* Supplied passage:
*** Begin section ***
Renèe Roberts swims into college on partial athletic scholarship

For nearly 10 years, Renèe Roberts has dedicated her life to swimming, and all those miles swum are taking her places.

Roberts, a standout member of the Wrangell High School swim team, signed with Western Colorado University and will be one of 12 freshmen this fall joining the women's swimming and dive team.

When she was 9 years old, Renee started swimming for fun, but was learning and practicing swim strokes right away. In 2016, at 12, she joined the Wrangell Swim Club and began improving her times in various competitions. It was also the first year the club began competing in meets.

"We took our kids to that first meet and some of them qualified for a higher-level meet, so we took them to the next meet," said head coach and mom Jamie Roberts. "They qualified for the state championship meet and we took them to that. And then they qualified for Junior Olympics. We just kept going."

Competitive swimming "added another element of fun to the sport," Renèe said, and joining the high school team four years ago upped her abilities even more. "I still had a lot to learn going into it. I think I improved my skills all around over the four years."

She had a goal during high school to go to state each year. She went her first two years, but the competition was canceled in 2020 due to COVID-19. Last year, the Wrangell team went to state but had to bow out of the finals because Renèe tested positive for COVID-19 an hour before competition.

Though her high school swimming career is over, Renèe continues to compete at the club level, with a meet in Juneau and the Junior Olympics coming up next month. Those will be her final club competitions, and she's using meets and training to improve her times before attending Western Colorado University in the fall. "I've already had a goal of getting certain times in certain events so, hopefully, I can do well at the meets once I get there."

Renèe has received an academic scholarship and a partial athletic scholarship to attend the university in Gunnison, Colorado. It will be a big change for the 18-year-old, who has been homeschooled her entire life.

"I think that was one of biggest worries in deciding on a college," Renèe said. "I've never gone to public school. I don't have anything to compare it to, so I decided I'm just going to go for it."
*** End section ***
* What you should do:
Print the passage about Renèe Roberts's swimming scholarship word for word, starting with "When she was" and going on through "competing in meets.".

* Records shown:
*** Begin section ***
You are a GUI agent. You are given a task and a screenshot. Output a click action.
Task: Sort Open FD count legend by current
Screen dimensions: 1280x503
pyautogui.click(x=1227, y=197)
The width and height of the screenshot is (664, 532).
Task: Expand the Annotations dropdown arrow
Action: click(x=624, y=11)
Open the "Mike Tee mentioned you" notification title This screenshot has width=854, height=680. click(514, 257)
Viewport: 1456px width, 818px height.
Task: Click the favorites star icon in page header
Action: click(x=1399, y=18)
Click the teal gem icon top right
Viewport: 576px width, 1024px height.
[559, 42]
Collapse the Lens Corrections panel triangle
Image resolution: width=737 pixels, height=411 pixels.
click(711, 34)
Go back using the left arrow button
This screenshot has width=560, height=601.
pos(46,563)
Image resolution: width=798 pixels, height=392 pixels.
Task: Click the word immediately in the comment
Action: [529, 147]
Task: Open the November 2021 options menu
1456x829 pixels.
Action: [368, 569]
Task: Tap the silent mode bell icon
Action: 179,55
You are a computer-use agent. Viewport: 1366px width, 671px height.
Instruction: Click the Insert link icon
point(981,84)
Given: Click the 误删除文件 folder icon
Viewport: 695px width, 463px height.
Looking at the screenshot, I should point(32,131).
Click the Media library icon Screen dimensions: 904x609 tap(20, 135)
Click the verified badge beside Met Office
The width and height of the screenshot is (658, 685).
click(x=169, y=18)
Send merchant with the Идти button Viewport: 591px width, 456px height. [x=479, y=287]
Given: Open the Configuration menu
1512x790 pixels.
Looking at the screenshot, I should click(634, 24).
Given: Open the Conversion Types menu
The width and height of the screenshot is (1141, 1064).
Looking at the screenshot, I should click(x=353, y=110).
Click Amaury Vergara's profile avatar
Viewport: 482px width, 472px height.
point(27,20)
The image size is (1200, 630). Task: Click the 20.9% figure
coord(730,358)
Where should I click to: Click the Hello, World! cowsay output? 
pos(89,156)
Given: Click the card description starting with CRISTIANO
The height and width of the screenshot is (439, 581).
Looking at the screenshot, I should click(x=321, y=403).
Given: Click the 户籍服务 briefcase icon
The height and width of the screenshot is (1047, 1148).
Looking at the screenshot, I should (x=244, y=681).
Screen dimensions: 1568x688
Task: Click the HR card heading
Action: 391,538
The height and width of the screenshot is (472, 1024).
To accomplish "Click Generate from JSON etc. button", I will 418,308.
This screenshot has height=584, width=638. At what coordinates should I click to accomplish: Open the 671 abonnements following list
*** End section ***
* Output:
When she was 9 years old, Renee started swimming for fun, but was learning and practicing swim strokes right away. In 2016, at 12, she joined the Wrangell Swim Club and began improving her times in various competitions. It was also the first year the club began competing in meets.